(Records shown begins)

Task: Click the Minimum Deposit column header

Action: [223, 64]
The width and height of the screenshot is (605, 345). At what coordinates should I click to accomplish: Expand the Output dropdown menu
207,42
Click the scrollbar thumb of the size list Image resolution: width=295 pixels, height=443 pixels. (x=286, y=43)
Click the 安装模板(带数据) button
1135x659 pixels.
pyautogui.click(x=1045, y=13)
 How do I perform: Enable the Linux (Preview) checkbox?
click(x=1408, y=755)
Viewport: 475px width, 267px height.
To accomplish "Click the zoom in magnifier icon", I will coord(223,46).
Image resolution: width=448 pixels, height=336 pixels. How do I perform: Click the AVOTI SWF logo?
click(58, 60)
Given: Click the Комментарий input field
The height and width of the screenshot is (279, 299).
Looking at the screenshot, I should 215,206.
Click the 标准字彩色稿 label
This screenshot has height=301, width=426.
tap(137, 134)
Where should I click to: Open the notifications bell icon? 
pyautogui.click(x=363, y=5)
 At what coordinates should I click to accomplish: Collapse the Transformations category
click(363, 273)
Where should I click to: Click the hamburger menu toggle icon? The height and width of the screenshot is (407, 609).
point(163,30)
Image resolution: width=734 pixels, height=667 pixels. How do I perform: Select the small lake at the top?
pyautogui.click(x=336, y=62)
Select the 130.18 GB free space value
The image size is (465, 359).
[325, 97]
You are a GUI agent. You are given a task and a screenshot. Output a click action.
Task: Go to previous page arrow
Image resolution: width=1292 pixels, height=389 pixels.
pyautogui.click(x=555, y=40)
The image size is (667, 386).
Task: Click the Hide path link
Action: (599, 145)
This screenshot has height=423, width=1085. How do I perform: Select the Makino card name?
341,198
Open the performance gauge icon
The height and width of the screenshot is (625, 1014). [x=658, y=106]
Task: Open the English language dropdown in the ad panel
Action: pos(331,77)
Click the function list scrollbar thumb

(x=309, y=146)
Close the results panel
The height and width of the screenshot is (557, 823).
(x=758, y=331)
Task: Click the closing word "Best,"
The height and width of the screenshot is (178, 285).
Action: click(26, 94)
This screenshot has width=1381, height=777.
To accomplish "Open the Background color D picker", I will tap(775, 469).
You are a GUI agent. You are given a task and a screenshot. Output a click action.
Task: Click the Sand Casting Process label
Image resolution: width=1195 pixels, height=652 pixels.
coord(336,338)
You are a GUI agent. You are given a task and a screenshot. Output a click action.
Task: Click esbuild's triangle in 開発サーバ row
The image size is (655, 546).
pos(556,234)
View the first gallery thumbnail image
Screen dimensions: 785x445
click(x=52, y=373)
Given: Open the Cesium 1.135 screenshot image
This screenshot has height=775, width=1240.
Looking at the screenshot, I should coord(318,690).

(Records shown ends)

_The problem_
Work out how many lines in this material contain the string "will", and give that number alone.

_Reply_
2